Start of Entries provided

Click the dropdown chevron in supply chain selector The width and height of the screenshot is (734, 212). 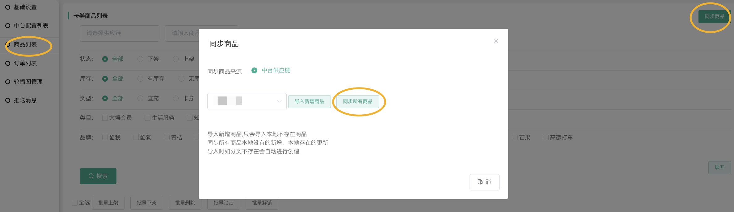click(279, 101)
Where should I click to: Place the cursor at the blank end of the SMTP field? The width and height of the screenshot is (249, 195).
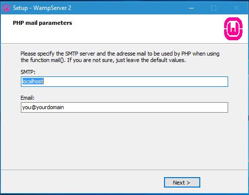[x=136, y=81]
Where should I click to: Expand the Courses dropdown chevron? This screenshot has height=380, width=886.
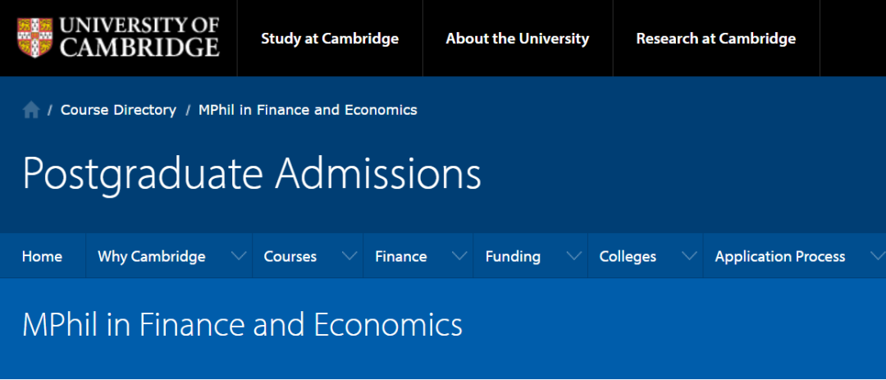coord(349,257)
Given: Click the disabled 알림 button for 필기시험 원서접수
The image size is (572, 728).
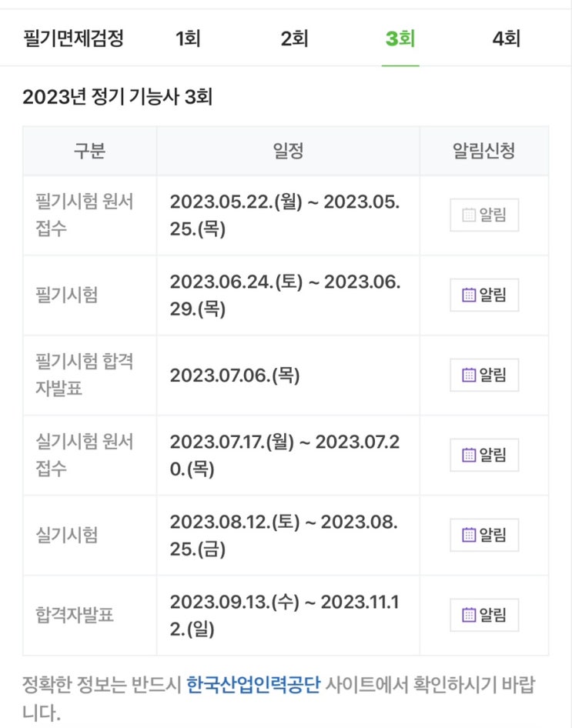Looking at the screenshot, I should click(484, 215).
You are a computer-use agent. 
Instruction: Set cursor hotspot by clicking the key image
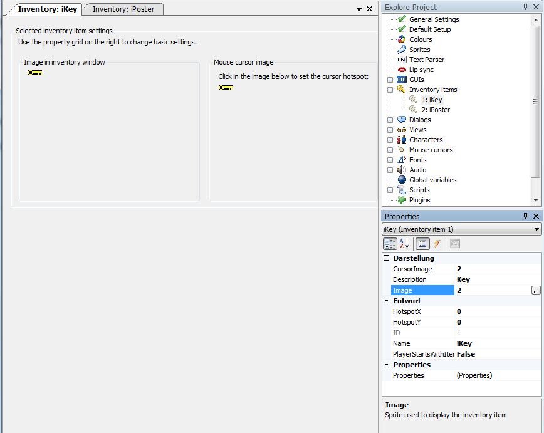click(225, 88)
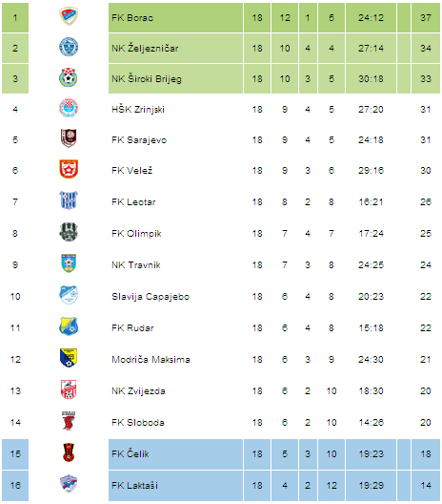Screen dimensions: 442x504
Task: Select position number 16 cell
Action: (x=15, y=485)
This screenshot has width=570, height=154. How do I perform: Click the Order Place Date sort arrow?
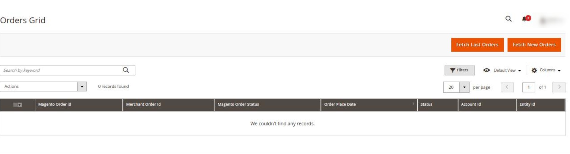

End of Entries provided

Reproduce the lines beginning with the one that contains "Where should I click to: Expand" and continuing through the end of the lines, leaving out the pictures.

## Exercise answer
Where should I click to: Expand the Courses dropdown chevron? This screenshot has height=380, width=886.
coord(349,257)
Given: Click the disabled 알림 button for 필기시험 원서접수
The image size is (572, 728).
Looking at the screenshot, I should click(484, 215).
You are a computer-use agent. 
Instruction: Set cursor hotspot by clicking the key image
click(225, 88)
Screen dimensions: 442x504
Task: Select position number 16 cell
Action: (x=15, y=485)
This screenshot has width=570, height=154. How do I perform: Click the Order Place Date sort arrow?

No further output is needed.